The UI is very basic and there is nothing extraordinary worth mentioning. Even the in-game HUD is perfectly balanced in terms of size and positioning, giving all necessary information without any needless visual clutter.
Performance-wise, the game could use a little more work, sadly. The graphic customization has all necessary features but the performance seems weaker than it should – I was hitting an average of 50FPS on Medium/High (not Maxed) on my GTX 1060 and i7 with 16Gb of RAM, which exceeds the recommended settings BY FAR. However, I tweaked shadows down a bit and it seemed to bump the framerate to a stable 60 FPS – nothing an optimisation patch or 2 can’t fix during the Early Access phase, so overall performance isn’t bad but it could use some work.
As far as audio is concerned, there is very little to discuss.

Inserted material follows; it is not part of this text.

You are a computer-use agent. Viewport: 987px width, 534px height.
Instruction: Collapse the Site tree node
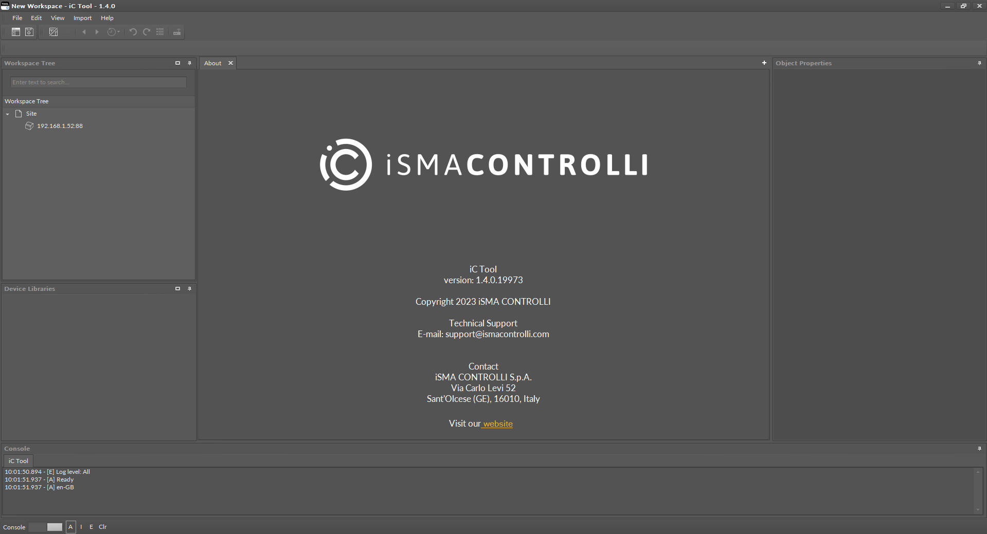(x=8, y=114)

The soundtrack is solid and the little there is fits both the combat and the more eerie moments when just walking through each of the levels in the Darksburg town. Voice acting is barely existent and is serviceable but what ends up disappointing a bit is the overall combat sounds as they sound too soft and have little impact. Ground smashes or even Varag’s bite attack (which deals a huge amount of damage) end up feeling far less powerful/impactful as it should, not only due to the sound effects being very bad but also the visual feedback being quite disappointing, minimizing the fun of using skills and feeling like a badass as you should.
Open the store page, “Follow” the game and wait for a sale and patch notes with content.
The game played well and is polished, as I did not encounter any bugs. The overall gameplay loop is too limited and provides little variety to the player, there is no group class variety and only 3 levels which you can beat in 20 minutes each isn’t a great start for the title.
Given Shiro Games’ history, however, I’m putting a great deal of trust Darksburg will release its v1.0 in a great state but right now, only the foundation is there – it’s a hard pass in its current, lackluster and repetitive state.